All indexes are stored in the disk. There are totally (by default) 512 index files.
An index file consists of several slots, each slot is (by default) 13 bytes, containing key_size, address, value_size, and next_slot_id. Collisions are handled with linked lists, where next_slot_id is used.
A query first calculates the hashcode of the key. Secondly, the address of the corresponding record is retrieved from the index file. At last, read the value from the data file and return it.

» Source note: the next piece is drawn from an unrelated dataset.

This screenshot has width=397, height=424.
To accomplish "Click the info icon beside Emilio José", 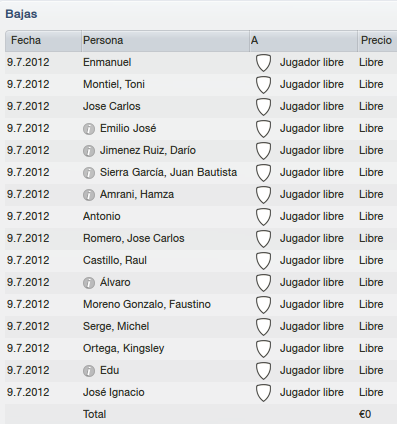I will (89, 129).
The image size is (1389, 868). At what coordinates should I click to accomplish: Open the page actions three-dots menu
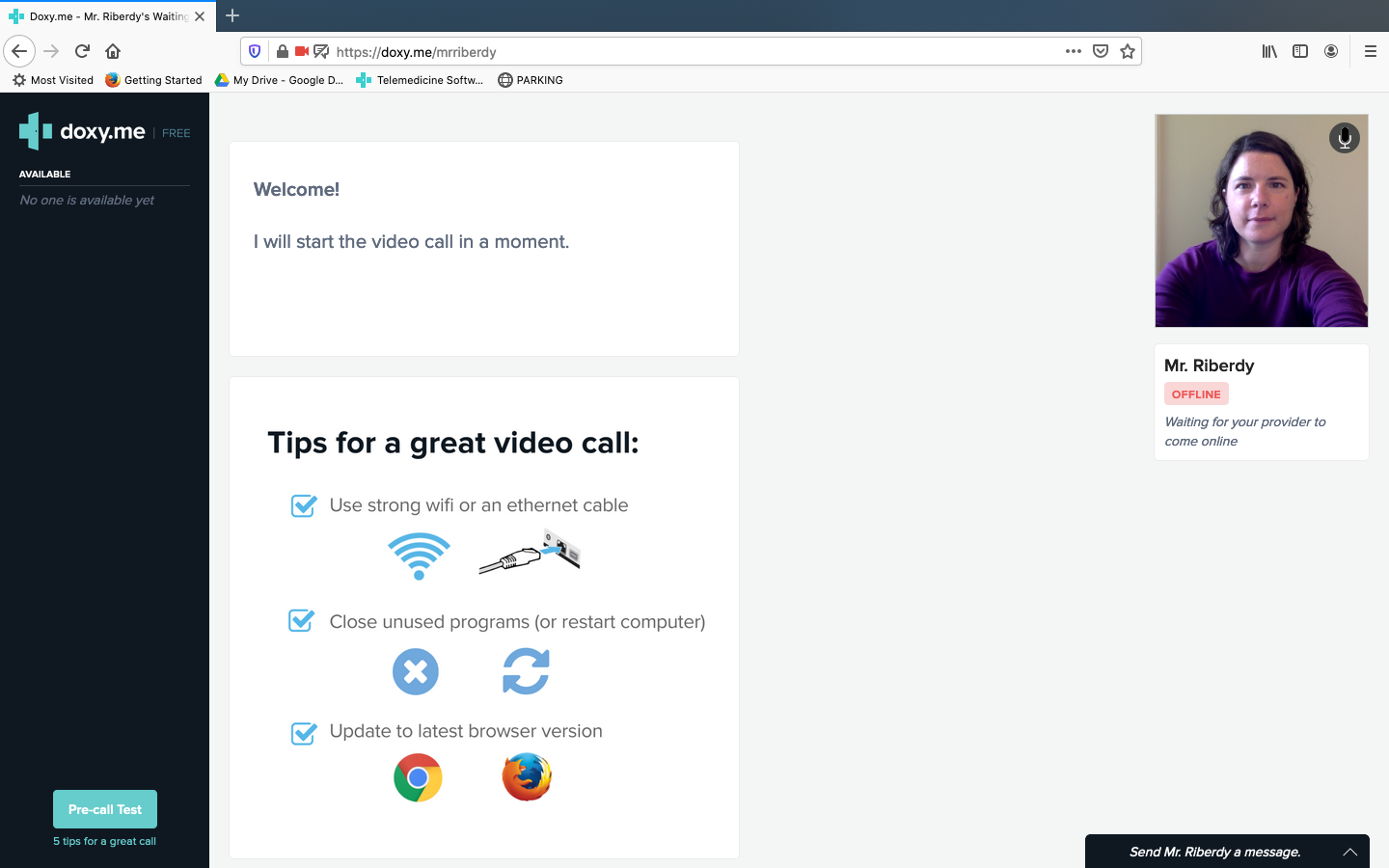(x=1073, y=51)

The second and third steps may repeat some times if there are hash collisions.
With a good hash function, the amortized number of disk accesses for each query is 2.
There are a few major factors that can be optimized to improve performance, especially in a concurrent environment.
- better hash function
- memory buffer
- parallel initialization
- I/O optimization
Please e-mail me to [email protected] for any suggestions.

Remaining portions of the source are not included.